Coronavirus Civility: How to Avoid Incivility During the Virus Outbreak

One of the best lessons I learned serving twenty years in the Air Force was to be proactive, calm, and be prepared for emergencies of all types. It has helped me very well in many of life’s demands. I began to prepare for the possibility of the

coronavirus when it was first internationally broadcasted to the world. It got my attention! Since I trained as a basic herbalist, I like to make some of my own products since I know what’s in them.

Many holistic practitioners tout natural products for their abilities to acts as antioxidants, natural antibiotics, and their antimicrobial properties. I have made my own hand sanitation and even made elderberry syrup to boost my own immune system. If you decide to make your own products, please use reputable articles, books, or experts because the internet articles are not always factual. I also encourage you to speak to health professionals to seek their guidance.

Yesterday, I found the last bottle of rubbing alcohol in one of my local retail stores. I almost missed seeing it because I am tall, and the single bottle of alcohol was on a shelf way below my waistline and far on the backside. It was out of my view, but I found it! As I went to the cashier’s line to purchase it, I wondered how many others were looking for rubbing alcohol and other staples so they could feel more at peace about this virus. Some people get very emotional when they are stressed about things out of their control.

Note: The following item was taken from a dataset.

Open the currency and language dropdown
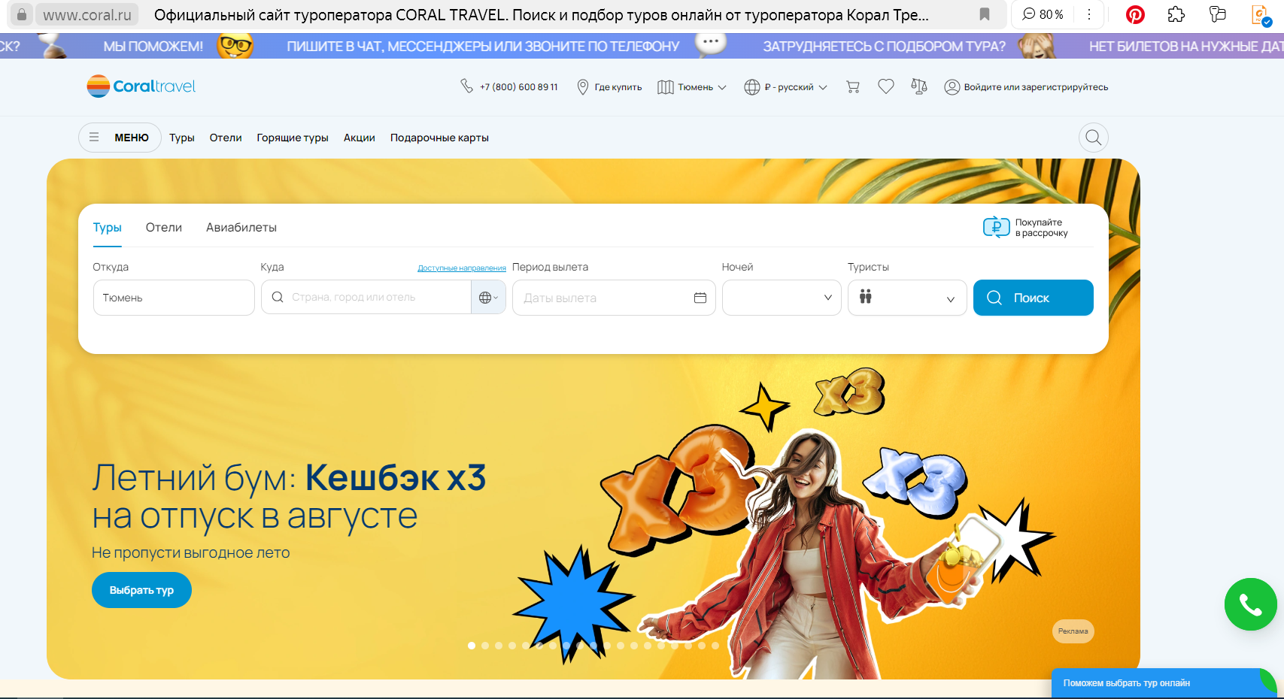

I like to take “control” of as much of my life as possible on necessary issues. For example, I tend to avoid crowds and shop first thing in the morning on a weekday. The chaos and over-stimulation of crowds wear me out as a highly sensitive person. I realize its human nature to feel fear or concern about something that could affect everyone one of us to some degree. I find being proactive and preparing early for potential negative issues helps me to avoid frantic, impatient, and aggressive people who are operating out of fear. Once you get in the habit of being “ready” for potential problems that may arise in your life—you too may feel more at peace, like I do.